In July, Sotheby’s Hong Kong held its first mixed sale, which combined watches and rare sneakers. The sale brought in 19.8 million Hong Kong dollars, just exceeding its pre-sale estimates of 13.8 million to 19.7 Hong Kong dollars, with top lots that included an F.P. Journe Tourbillon Souverain that sold for 2.5 million Hong Kong dollars and a pair of 2019 Nike Air Force 1 Hyperstrike Scarr’s Pizza sneakers, which went for 945,000 Hong Kong dollars, nearly 10 times its high estimate. Before, Sotheby’s had previewed a mix of items at the same time but never sold across categories in a single sale.
As for Christie’s, it has sold watches and jewelry in the same sale but has not included contemporary art.
Justin Mastine-Frost is editor in chief of WatchUSeek, which markets itself as one of the internet’s largest watch forums with more than 450,000 members, and whose parent company, VerticalScope, hosts more than 800 communities for enthusiasts of cigars, pets and more. He said he was surprised that auction houses had only now started offering cross-category sales.
“The mentality behind collecting is something that really transcends category,” he said. “People who have a collecting nature aren’t typically pigeonholed to a single thing.”
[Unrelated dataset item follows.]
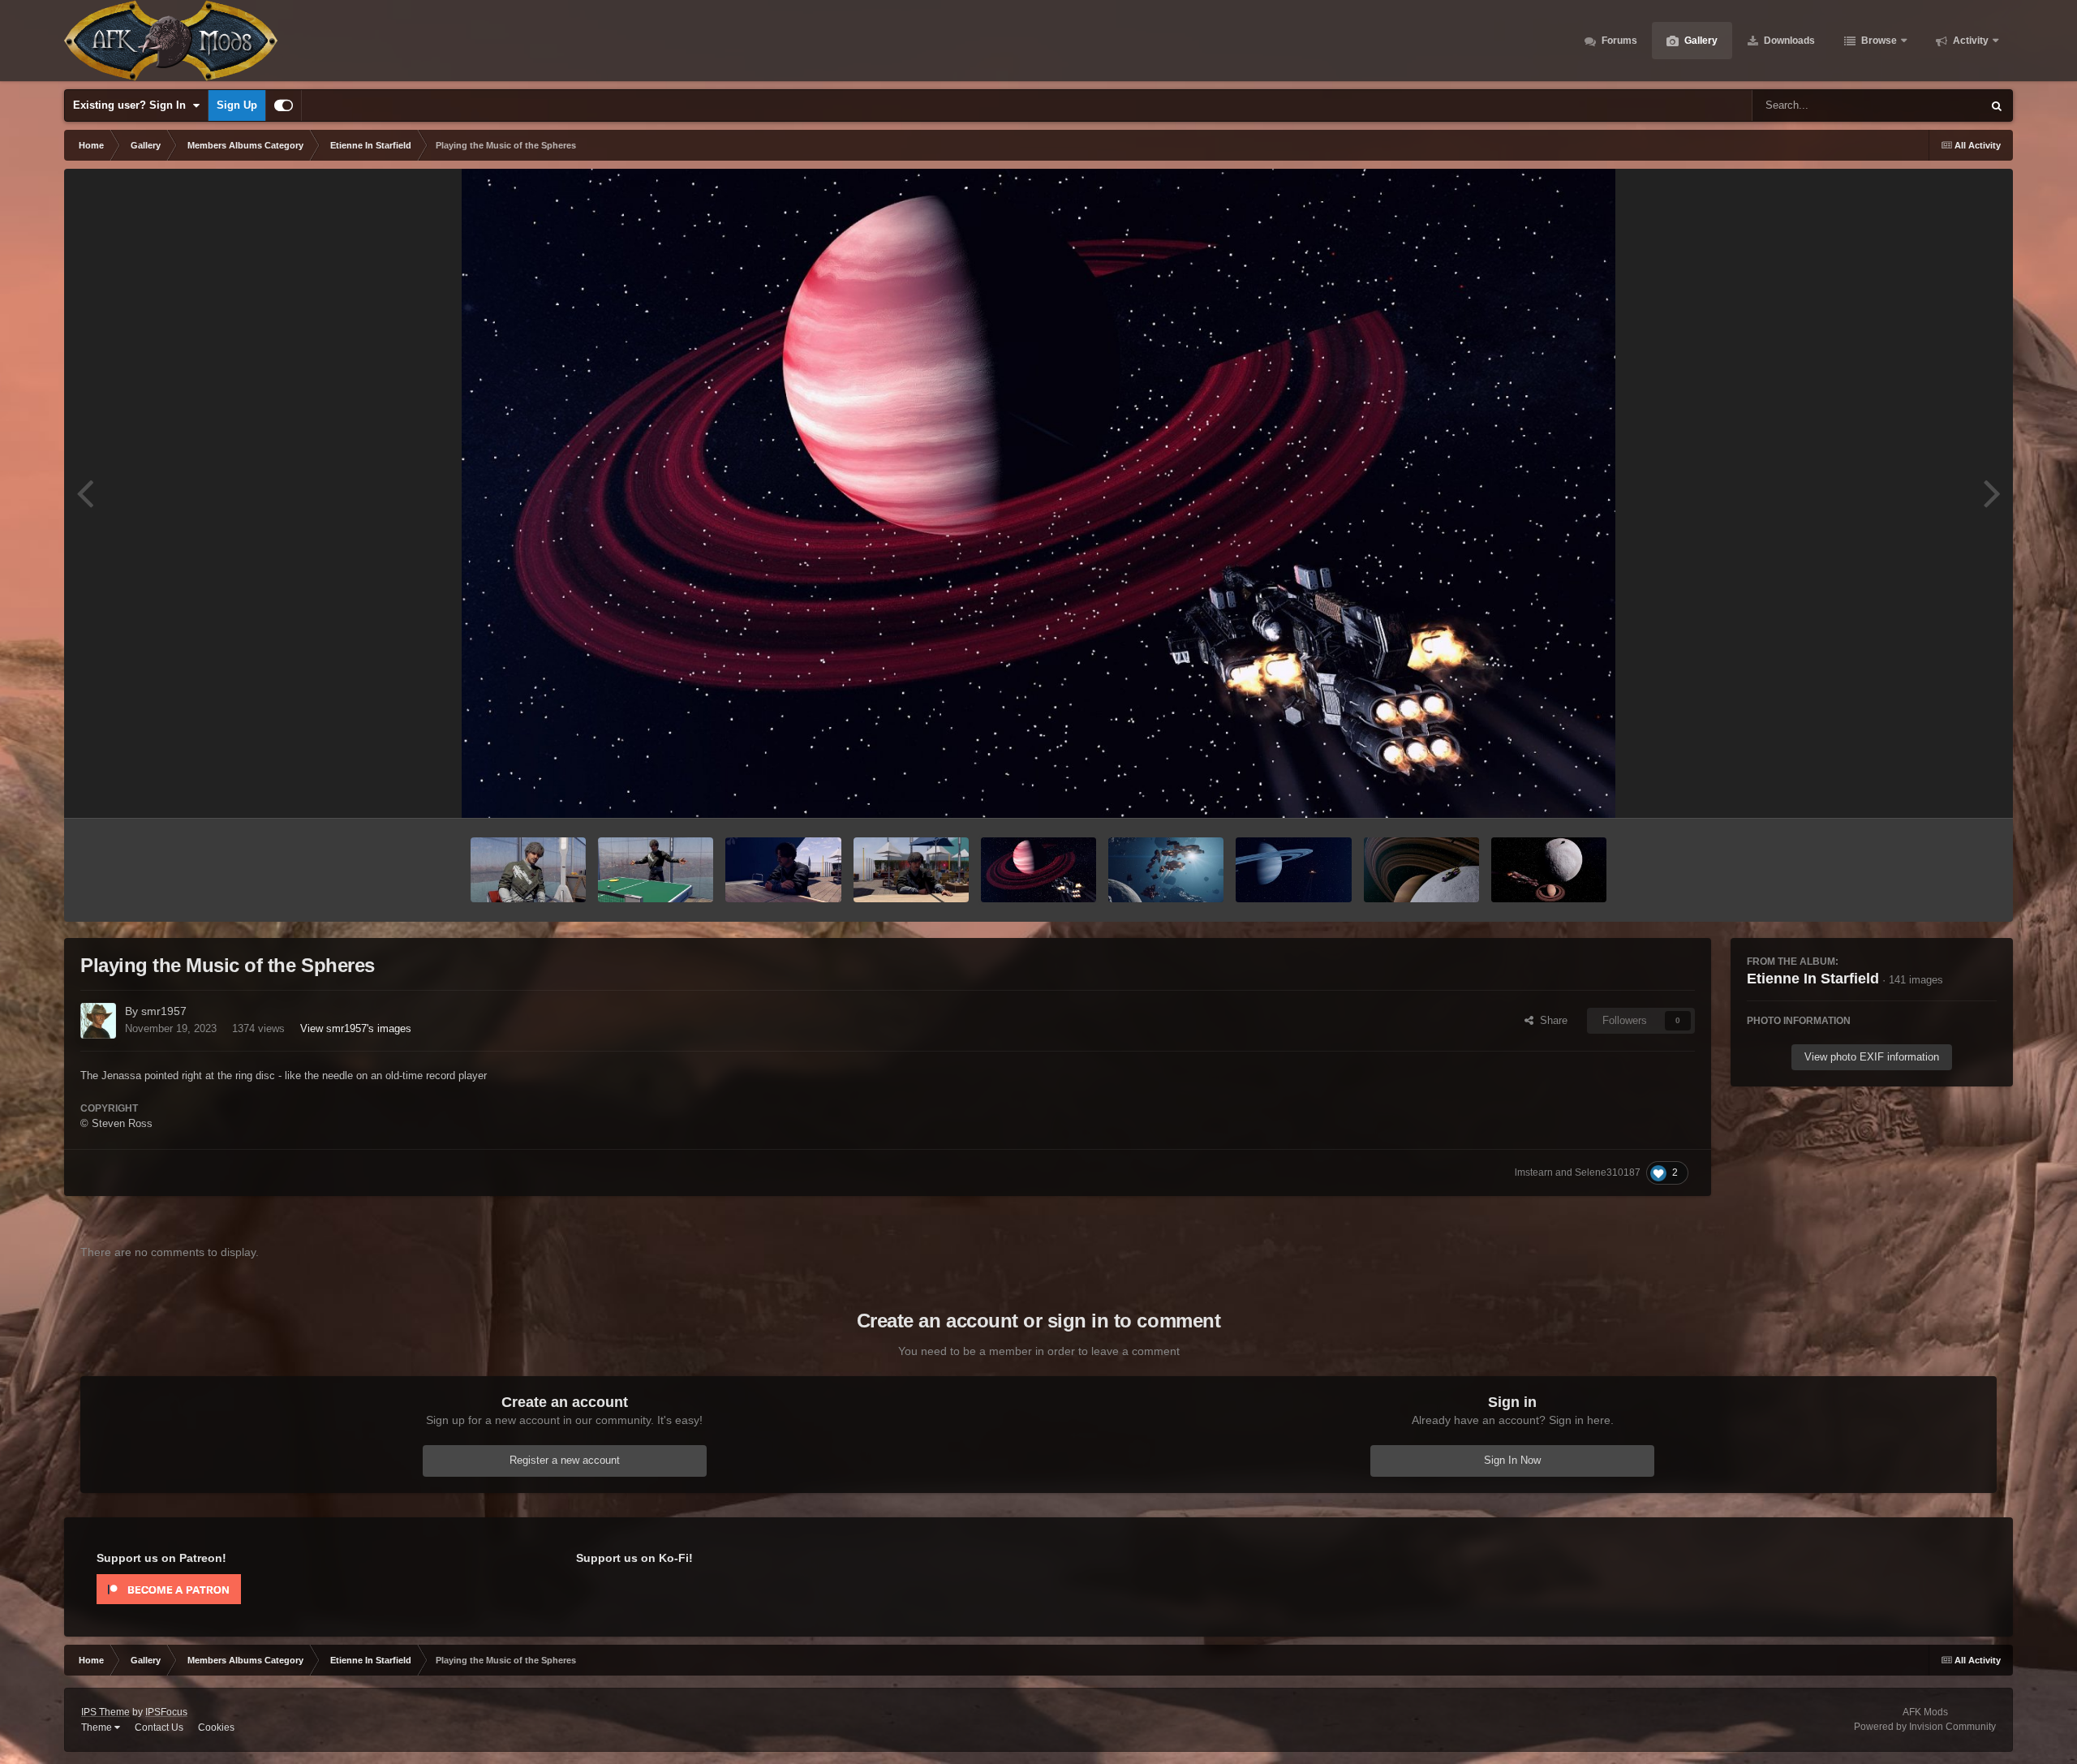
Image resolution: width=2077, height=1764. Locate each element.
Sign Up (237, 105)
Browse (1878, 40)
For example, he said, WatchUSeek hosts a section called Café that is dedicated to hobbies other than watches, and it now has more than 430,000 threads on topics including fashion, sneakers, music and whisky. The forum has attracted more than 18 million views since it began keeping count in 2005. “It’s quite high traffic for the site,” Mr. Mastine-Frost said. “So, conversations are being had outside the usual categories.”
Mr. Sum added that such conversations led to cross-pollination, too. He bids only on watches but admits to browsing Intersect’s other categories, like contemporary art, because his friends are into art.
“One of the most annoying things is going to a dinner with your friends and they’re talking about something so deeply, and which they’re clearly so passionate about, and you can’t contribute to that conversation,” he said. “It’s a pretty bad feeling to have.”
Intersect sparked his curiosity, he said: “The sale gives you an excuse to ask what lot has been placed next to a watch and ask why it’s there. Then you go research it.”
As intriguing as the sale may seem, Mr. Perazzi said that curating Intersect was “a real headache,” involving multiple meetings with colleagues. “I personally discuss with the two other departments to understand the features of a painting, why it’s rare, and then try to match it to a watch,” he said. “My jewelry colleagues go and do the same with a stone or bangle or necklace.”
The hard work has not gone unnoticed. “I love to see how Phillips actually incorporates lifestyle aspects into the auction, to make it relevant,” Mr. Sum said. “That will maybe kick off a certain trend or something that I hadn’t thought about from just purely looking at watches. It is a cliché, but these are the finer things in life. Learning about this is learning about yourself.”